The sign outside the chiropractor office flashes “open” but the bullet hole in the front window is a grim reminder of escalating gang violence in south King County.
“It’s really hard to think that she stood up for so many of those kids,” said Delgadillo.
Investigators say two teens affiliated with a gang are responsible for the death of Reyes-Dominguez. A third juvenile was arrested Monday.
"As King County sheriff, I’m stepping up to take the lead on forming this regional task force and approach to gang violence,” Sheriff Mitzi Johanknecht said earlier Monday.
The sheriff’s office is now proposing to spend about $900,000 to set up a new gang unit to combat the problem. It will include a detective and a sergeant.
“It’s a good thing, because two (officers) is better than nothing,” said Delgadillo, who added that while it’s a good start, the two won’t solve the growing gang problem in the area.
King County had a regional gang task force until 2014 when it was dissolved due to funding, but over the years, Burien residents say gang activity is taking over neighborhoods.
“Gangs have been (here) always, all the time, but it’s worse.
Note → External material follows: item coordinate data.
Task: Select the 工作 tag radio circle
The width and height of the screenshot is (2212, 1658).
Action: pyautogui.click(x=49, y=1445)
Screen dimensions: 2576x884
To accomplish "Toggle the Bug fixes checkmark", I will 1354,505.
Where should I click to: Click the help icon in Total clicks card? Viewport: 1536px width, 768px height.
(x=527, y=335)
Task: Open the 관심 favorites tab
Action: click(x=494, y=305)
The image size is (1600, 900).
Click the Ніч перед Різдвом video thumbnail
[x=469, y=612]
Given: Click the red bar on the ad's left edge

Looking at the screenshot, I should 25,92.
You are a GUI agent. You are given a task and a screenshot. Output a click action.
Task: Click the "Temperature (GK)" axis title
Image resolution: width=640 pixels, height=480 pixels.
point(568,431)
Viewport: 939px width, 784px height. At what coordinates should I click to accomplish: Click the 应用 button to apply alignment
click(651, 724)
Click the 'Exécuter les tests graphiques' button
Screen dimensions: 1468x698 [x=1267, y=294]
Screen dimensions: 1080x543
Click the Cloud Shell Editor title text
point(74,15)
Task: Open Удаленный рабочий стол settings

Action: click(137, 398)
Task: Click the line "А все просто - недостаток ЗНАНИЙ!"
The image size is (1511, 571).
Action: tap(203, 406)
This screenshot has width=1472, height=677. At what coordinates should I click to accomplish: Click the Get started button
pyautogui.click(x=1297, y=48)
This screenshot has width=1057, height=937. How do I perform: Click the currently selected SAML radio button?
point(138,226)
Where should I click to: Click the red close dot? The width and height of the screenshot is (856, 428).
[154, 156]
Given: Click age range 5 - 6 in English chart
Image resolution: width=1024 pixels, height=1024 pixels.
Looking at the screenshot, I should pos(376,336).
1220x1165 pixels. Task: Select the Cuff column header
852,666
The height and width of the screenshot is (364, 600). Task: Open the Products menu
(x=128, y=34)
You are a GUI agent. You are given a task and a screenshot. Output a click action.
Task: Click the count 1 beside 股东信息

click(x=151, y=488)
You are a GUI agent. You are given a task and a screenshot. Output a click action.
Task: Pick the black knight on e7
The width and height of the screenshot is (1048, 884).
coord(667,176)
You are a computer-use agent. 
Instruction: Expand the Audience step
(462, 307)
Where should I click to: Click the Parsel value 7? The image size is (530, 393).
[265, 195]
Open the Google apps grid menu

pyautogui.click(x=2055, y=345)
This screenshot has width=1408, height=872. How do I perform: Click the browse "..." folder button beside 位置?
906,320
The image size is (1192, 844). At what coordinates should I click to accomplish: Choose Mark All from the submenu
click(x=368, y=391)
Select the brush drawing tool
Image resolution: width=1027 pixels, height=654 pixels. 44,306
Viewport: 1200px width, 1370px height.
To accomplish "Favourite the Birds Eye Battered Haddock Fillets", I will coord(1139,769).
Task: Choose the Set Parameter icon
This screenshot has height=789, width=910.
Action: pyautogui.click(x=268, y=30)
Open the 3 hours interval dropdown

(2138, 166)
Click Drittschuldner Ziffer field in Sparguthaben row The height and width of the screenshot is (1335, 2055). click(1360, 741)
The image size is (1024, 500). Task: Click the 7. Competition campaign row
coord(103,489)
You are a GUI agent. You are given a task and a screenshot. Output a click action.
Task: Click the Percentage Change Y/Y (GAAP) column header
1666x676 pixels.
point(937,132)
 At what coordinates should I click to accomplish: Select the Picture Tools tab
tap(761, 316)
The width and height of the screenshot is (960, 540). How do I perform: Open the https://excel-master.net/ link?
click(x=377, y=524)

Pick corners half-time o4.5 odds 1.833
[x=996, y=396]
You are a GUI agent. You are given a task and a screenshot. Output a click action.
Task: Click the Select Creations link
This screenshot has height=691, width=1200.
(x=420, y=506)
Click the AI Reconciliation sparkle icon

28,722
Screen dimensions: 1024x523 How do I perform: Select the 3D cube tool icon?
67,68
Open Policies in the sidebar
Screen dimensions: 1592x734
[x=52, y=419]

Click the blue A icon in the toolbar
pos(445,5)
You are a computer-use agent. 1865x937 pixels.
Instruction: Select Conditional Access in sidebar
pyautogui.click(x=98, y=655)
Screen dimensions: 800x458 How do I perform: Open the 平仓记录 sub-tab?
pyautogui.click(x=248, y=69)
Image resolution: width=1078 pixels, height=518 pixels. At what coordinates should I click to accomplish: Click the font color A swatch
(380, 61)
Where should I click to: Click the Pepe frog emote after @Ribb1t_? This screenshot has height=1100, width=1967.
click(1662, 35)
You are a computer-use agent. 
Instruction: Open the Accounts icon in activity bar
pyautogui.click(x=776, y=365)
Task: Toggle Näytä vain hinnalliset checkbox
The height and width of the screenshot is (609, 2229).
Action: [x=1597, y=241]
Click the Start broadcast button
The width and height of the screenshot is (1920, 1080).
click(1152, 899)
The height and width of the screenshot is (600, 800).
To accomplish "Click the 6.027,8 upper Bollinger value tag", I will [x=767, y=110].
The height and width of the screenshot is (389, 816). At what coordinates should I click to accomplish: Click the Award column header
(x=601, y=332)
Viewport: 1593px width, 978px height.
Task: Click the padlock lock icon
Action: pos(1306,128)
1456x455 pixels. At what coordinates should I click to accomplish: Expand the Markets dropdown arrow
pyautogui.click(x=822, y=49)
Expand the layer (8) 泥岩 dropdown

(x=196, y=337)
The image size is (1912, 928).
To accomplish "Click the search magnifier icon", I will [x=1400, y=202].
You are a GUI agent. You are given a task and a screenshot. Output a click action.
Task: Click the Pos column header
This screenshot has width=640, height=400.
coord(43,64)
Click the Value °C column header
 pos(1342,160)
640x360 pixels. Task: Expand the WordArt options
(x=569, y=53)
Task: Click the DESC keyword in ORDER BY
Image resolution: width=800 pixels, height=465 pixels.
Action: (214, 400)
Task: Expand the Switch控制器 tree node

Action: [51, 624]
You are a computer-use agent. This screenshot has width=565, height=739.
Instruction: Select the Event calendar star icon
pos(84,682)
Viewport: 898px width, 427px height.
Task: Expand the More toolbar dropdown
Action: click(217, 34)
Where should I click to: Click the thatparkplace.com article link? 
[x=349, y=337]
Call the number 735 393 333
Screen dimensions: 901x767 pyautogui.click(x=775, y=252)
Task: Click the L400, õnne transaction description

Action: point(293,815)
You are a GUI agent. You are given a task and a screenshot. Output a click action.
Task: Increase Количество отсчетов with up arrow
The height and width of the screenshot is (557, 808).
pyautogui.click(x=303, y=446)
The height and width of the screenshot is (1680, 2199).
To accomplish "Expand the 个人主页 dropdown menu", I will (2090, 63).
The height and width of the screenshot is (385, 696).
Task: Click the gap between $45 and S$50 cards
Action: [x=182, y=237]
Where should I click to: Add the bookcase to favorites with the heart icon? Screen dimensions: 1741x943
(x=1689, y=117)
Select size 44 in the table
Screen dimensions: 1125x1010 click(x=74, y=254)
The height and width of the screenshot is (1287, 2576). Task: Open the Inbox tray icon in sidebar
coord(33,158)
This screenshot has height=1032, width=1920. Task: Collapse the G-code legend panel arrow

I mean we can see it,” said Miriam Gomez, who sat next to Reyes-Dominguez every day.
Gomez and Delgadillo, mother and daughter, say gang members have come in for treatment at the chiropractic clinic. They say Reyes-Dominguez would treat them well, giving them guidance and loving advice. They say teens find gang life alluring because they’re lacking stability at home.
"They’re just going out ... making wrong decisions, going to gangs because they feel that’s where they fit. It’s really sad to see that,” said Delgadillo.
Johanknecht says part of the task force will be dedicated to community outreach.
“Our gang unit will also provide support to schools on what gang activity is and what recruitment efforts are being made at schools. Work with parents, too, to recognize recruitment tactics,” said Johanknecht.
At the chiropractic office, healing times come with a heavy heart.
“This is really hard,” Gomez said as she was tidying up near closing time. She says Reyes-Dominguez always believed teenage gang members could turn their lives around.
“She would always tell us, see these are just kids, they just need guidance. To know that those kids are the reason she is dead now is really hard to accept,” said Delgadillo in tears.
The funds for the gang unit still have to get approved through the King County Council, which could happen by November.
Johanknecht said her dream would be to have a 20-person regional gang unit, but that two people is a good start.